By placing Blitz in the shoes of a biracial kid who has been left alone in the mayhem of a war-ravaged nation, McQueen tries to both debunk any monolithic propaganda images constructed during this age that represented it as one of constant unwavering, resolute determination and further the evolvement of a British patriotic notion from only including nice Nigerian ARP wardens, devoted Jewish community leaders and, later, George himself who performs an astonishing act of gallantry during a daring incident at an underground station. The vision and ambition that Blitz has to transform sepia-tinted romanticized historical mythology to a broader and less genteel one is admirable. But it has also moved the film more than it ought to have.

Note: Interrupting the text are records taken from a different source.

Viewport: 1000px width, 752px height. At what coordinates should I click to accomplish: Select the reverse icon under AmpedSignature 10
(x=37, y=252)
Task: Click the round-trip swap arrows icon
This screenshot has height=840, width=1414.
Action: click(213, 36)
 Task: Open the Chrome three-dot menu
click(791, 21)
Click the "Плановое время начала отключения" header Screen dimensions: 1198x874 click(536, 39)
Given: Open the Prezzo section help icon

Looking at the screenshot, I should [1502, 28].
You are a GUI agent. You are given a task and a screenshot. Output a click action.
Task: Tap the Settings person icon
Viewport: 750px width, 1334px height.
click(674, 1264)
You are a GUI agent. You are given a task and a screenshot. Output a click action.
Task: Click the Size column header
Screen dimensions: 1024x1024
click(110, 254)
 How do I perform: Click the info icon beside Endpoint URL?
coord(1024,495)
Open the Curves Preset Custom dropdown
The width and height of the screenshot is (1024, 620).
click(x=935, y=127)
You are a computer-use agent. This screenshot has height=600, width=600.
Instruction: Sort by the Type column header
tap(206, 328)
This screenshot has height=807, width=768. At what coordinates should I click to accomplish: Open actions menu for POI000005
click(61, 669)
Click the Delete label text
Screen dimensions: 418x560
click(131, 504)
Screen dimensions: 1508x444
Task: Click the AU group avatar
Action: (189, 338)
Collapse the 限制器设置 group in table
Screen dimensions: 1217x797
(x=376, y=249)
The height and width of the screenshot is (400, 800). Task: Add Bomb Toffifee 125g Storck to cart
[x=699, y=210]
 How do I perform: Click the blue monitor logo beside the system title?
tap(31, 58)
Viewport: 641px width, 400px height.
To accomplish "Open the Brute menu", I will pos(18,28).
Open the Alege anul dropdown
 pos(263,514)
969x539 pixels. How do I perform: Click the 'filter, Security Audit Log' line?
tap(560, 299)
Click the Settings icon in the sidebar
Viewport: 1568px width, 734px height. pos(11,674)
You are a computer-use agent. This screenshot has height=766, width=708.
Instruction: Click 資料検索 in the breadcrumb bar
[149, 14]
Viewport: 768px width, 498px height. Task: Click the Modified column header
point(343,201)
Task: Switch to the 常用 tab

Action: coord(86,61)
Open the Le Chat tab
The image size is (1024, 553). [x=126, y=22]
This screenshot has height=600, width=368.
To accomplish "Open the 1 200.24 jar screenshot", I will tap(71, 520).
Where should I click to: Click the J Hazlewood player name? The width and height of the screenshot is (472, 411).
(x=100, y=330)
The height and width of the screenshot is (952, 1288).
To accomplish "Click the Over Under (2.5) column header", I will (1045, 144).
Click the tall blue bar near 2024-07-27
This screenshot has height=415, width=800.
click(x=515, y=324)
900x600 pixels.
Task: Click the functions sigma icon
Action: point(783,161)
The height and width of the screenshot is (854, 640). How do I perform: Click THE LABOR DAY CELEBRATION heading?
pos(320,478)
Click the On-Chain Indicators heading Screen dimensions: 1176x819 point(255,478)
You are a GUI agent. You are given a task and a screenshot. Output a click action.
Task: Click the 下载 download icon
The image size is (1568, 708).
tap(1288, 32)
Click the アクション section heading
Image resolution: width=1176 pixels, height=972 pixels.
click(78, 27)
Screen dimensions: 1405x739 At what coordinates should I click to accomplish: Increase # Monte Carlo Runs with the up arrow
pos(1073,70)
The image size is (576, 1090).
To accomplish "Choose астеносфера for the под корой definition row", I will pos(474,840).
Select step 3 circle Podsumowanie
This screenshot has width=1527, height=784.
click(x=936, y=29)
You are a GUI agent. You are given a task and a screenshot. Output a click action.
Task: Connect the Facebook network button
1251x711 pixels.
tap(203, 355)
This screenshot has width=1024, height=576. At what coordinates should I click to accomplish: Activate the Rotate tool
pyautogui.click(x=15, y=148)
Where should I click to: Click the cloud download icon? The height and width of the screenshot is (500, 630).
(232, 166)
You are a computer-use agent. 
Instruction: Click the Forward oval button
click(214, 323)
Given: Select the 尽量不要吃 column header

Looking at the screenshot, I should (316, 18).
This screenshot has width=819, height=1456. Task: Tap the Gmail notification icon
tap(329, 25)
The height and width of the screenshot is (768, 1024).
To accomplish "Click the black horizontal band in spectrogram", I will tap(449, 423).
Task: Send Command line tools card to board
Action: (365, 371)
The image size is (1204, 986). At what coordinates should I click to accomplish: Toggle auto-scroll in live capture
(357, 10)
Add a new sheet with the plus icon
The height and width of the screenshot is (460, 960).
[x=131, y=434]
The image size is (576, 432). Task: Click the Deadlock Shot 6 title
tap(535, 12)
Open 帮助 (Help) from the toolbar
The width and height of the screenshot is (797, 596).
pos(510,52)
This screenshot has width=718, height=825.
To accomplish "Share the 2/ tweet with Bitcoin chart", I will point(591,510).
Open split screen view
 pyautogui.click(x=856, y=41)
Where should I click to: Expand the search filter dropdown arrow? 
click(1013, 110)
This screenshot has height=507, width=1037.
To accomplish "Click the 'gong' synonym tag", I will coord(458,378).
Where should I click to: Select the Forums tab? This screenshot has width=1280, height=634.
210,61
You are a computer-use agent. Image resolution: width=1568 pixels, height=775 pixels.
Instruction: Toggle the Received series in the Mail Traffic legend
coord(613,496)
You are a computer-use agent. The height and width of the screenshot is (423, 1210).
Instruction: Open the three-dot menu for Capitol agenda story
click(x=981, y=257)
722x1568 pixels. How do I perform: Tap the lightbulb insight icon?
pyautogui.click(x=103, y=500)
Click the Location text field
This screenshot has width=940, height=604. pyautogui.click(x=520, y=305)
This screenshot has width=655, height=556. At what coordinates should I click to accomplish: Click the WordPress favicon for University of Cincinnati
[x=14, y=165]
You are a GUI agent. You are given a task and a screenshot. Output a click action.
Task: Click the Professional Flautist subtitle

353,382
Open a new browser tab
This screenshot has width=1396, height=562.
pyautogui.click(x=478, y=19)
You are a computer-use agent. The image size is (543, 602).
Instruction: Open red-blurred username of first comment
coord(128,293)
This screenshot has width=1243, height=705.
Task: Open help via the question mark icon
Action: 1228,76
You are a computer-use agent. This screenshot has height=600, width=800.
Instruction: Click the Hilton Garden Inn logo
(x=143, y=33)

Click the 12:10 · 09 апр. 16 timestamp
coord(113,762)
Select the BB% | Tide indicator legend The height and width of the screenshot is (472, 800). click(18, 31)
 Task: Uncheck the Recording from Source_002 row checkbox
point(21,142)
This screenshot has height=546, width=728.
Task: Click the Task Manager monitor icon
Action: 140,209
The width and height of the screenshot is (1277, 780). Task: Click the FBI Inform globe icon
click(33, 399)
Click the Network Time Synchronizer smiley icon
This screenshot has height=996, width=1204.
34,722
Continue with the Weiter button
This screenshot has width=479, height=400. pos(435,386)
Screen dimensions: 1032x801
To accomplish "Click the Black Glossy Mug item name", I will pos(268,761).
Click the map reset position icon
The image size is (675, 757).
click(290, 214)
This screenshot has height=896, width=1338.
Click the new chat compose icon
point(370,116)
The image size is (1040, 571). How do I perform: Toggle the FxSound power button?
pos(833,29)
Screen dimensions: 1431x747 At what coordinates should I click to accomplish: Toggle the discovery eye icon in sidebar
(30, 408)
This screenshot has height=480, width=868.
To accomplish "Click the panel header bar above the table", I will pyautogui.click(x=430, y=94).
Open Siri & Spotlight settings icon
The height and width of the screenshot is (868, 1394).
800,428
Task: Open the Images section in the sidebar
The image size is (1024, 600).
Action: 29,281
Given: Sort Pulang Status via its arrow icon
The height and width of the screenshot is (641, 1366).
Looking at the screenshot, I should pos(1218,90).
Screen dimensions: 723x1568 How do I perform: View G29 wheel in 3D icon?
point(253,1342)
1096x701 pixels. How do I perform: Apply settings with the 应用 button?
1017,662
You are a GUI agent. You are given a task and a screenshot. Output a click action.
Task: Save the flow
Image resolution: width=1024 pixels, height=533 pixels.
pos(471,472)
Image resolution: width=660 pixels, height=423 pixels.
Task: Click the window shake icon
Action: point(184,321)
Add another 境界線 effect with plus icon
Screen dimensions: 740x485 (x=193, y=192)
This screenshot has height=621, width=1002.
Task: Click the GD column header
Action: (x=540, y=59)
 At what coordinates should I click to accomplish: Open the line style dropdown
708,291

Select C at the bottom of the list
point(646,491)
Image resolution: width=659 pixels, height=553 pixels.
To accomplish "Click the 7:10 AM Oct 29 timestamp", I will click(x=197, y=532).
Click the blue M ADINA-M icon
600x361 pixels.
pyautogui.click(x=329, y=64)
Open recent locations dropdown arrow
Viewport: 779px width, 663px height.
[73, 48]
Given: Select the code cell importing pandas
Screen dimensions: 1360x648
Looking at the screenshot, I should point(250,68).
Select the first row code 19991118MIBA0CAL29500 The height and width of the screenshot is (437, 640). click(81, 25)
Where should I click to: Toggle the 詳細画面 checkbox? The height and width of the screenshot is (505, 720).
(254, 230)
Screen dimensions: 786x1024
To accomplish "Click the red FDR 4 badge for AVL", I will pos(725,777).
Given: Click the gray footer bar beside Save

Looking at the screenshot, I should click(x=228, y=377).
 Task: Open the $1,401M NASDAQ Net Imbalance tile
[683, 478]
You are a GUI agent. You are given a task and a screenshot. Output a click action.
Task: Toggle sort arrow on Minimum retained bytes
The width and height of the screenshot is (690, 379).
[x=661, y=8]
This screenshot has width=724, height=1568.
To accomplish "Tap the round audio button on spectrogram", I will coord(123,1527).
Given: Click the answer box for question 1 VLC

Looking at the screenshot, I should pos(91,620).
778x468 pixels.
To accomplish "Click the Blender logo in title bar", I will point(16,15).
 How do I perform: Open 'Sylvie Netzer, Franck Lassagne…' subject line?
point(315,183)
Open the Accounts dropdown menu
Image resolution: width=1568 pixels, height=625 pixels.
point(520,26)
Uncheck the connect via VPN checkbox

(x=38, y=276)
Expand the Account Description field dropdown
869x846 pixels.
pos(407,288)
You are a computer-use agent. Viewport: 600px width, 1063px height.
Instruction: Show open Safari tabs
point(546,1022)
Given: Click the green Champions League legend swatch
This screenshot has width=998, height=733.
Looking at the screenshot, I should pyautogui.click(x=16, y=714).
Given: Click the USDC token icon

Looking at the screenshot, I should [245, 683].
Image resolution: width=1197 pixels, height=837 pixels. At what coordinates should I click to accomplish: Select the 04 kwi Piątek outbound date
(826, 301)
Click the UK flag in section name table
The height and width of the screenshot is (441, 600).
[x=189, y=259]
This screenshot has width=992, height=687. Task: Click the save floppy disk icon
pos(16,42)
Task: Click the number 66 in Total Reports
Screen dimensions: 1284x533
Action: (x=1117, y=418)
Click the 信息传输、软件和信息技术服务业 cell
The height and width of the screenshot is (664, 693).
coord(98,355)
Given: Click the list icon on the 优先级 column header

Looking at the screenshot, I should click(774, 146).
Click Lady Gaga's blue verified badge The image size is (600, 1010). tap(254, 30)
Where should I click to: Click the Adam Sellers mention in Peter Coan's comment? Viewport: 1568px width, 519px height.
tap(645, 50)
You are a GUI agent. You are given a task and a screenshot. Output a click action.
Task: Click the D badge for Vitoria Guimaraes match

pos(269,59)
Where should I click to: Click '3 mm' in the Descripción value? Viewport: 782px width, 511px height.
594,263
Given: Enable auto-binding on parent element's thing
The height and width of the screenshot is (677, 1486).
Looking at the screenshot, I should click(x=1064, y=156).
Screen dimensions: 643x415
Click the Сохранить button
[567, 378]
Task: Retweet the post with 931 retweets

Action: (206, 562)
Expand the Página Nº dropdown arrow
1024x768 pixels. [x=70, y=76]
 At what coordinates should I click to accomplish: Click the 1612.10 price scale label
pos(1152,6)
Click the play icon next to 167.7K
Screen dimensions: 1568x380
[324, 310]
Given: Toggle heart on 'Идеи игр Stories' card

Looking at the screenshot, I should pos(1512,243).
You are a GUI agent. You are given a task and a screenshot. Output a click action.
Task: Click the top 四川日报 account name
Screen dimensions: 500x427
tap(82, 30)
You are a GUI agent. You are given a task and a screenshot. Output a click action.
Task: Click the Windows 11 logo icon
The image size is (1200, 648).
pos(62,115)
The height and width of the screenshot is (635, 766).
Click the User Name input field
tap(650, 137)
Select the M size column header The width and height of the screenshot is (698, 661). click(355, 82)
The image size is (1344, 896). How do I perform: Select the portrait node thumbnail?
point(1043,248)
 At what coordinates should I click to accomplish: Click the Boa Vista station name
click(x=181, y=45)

Blitz is more traditional than McQueen’s previous works but that wouldn’t be a problem had McQueen accepted that outright. However, his film has tangents and slab-cut scenes, which seem to hint that the central story he chose to unfold must be tedious for him. Blitz has the typical musical appeal with a sparkly nightclub scene, dance shots back from the jazz bar which are reminiscent of dance-floor scenes in Lovers Rock, and Ronan singing a song meant for radio in the presence of her colleagues. These scenes come off as so exaggerated that one may only consider them as a distraction because the film forces its young star to encounter trauma after trauma which almost feels absurd – like George has been placed in a two-decade-across-geography timeline remake of 1917 without having an uninterrupted-shot gimmick. Blitz has to rely on other plot machinations to keep itself going instead and to keep the protagonist in the city but unable to make his way home. Had it been able to trust its innocent bang-bang heroine to head the show during its silences in addition to its major acts, these may have felt less uncomfortable.
Pero más bien el Blitz te deja pensando no en esas atrocidades de la guerra y en la manera en que estas se cementan dentro de la memoria colectiva, sino en que siempre hay que hacerle caso a la madre.